Even at the end of the most unusual regular season in college football history, wrapping up the year in a bowl game had somewhat of a normal feel.
West Virginia’s 2020 season came to a conclusion with a 24-21 victory over Army in the AutoZone Liberty Bowl. The win put a nice bow on WVU’s 6-4 campaign.
With eight offensive and seven defensive starters expected back next season, the hope is that the Mountaineers will take yet another step forward in year three of the Neal Brown era.
The perception is that the outcome in a bowl game plays a factor in how a team performs the next season. A win leads to an enthusiastic offseason that is a springboard to a successful regular season. And the opposite would seemingly hold true, where a postseason lost leads to doldrums that are hard to turn around the following fall.
Surprisingly I’ve found that winning or losing has had very little impact on the following season, at least in Mountaineer history.
In the season after a bowl triumph, WVU has averaged 7.53 wins per year. After a bowl loss, that average changes only slightly – 7.36 wins per year. I had assumed there would be a much larger difference, but the numbers don’t lie.
Thus West Virginia 2021 record isn’t dependent on how the Mountaineers did in Memphis last week.
What will matter is the improvement of those players who will return next season.
WVU does have some big holes to fill on the defensive side of the ball, the most glaring of which are left by the departure of All-American defensive lineman Darius Stills and all-Big 12 linebacker Tony Fields, both of whom will likely be NFL draft picks this spring.
That pair led a defense that was very good this year, outside of a 42-6 shellacking at Iowa State. Statistically, WVU improved in almost every category from last season. In 2019, it was 69th nationally in rushing defense (159.4 yards per game), 88th in passing defense (239.9 ypg), 69th in total defense (399.3 ypg) and 73rd in scoring defense (28.8 points per game). It was significantly better in every one of those categories in 2020 – 28th in rushing defense (131.8 ypg), 1st in passing defense (159.6 ypg), 4th in total defense (291.4 ypg) and 21st in scoring defense (20.5 ppg).
While West Virginia’s defense was better from year one of the Brown era to year two, its offense also made strides but wasn’t among the nation’s best as was its D.
After fielding one of the worst rushing attacks in all the FBS ranks in 2019 (128th, 73.2 ypg), WVU improved to 135.1 ypg on the ground in ’20, though that was still only good enough for 92nd nationally. It was a big leap from one season to the next, but it’s a progression that still must continue. Statistically the Mountaineers were also better in terms of passing yards (54th in 2019 with 248.7 ypg to 28th in 2020 with 277.5 ypg) and total yards (119th in 2019 with 321.9 ypg to 50th in 2020 with 412.6 ypg) and scoring offense (119th in 2019 with 20.6 ppg to 82nd in 2020 with 26.5 ppg).

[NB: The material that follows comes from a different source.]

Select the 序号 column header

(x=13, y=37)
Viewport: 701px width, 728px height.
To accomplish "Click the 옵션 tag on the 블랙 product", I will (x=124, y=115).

Certainly West Virginia’s offense had plenty of room to climb after it was pretty bad in 2019, but with eight starters and a total of 28 players who saw game action on that side of the ball expected back in 2021, continued improvement should be expected.
The defense has bigger questions heading into next season because it likely has bigger personnel losses. While the NCAA did not count the 2020 season against anyone’s eligibility, it will appears that 12 or 13 of WVU’s 18 seniors will move on and thus not return for ’21. If that’s the case, the Mountaineers have to replace not only Fields and Darius Stills, but also probably defensive end Jeffery Pooler and safety Sean Mahone. Still, West Virginia has a solid core coming back. Dante Stills, Tykee Smith, Josh Chandler-Semedo, Alonzo Addae and Akheem Mesidor are among the 28 expected defensive returnees who saw game action this past season.
As they say, past performance doesn’t guarantee future results, but history often is an indicator about what is to come.